>>>

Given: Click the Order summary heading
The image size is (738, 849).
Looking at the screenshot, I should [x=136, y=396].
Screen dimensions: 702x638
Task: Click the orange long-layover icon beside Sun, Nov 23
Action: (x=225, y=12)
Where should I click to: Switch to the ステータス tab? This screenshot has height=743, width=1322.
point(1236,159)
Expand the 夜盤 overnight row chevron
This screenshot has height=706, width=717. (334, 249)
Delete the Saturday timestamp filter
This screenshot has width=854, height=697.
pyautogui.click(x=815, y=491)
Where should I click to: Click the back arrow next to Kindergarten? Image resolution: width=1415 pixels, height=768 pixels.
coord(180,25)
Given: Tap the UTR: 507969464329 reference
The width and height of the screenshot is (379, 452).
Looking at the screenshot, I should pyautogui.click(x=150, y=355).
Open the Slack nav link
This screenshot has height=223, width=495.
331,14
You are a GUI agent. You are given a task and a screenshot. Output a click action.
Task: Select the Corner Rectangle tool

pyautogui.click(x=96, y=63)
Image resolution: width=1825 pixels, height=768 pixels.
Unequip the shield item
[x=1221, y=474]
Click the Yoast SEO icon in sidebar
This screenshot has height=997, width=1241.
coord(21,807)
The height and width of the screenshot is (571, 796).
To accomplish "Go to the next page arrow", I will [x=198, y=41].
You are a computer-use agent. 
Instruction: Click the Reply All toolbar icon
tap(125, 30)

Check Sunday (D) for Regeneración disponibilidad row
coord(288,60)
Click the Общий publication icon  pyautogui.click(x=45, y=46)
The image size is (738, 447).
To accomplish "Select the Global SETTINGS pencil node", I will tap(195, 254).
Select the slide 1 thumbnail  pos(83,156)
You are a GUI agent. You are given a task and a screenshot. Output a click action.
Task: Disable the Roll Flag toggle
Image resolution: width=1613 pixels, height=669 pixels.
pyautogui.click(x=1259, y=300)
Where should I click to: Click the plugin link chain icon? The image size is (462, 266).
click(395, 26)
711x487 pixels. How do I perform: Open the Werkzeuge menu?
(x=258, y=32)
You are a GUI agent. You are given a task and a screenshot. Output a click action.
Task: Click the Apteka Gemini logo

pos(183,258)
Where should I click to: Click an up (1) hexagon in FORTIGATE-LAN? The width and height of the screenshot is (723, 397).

<<<

Short problem
Render every line from the one containing "Where should I click to: Click the plugin" through the final line of the rows above as a numbered list, leaving out blank lines.

Task result
1. Where should I click to: Click the plugin link chain icon? The image size is (462, 266).
2. click(395, 26)
3. 711x487 pixels. How do I perform: Open the Werkzeuge menu?
4. (x=258, y=32)
5. You are a GUI agent. You are given a task and a screenshot. Output a click action.
6. Task: Click the Apteka Gemini logo
7. pos(183,258)
8. Where should I click to: Click an up (1) hexagon in FORTIGATE-LAN? The width and height of the screenshot is (723, 397).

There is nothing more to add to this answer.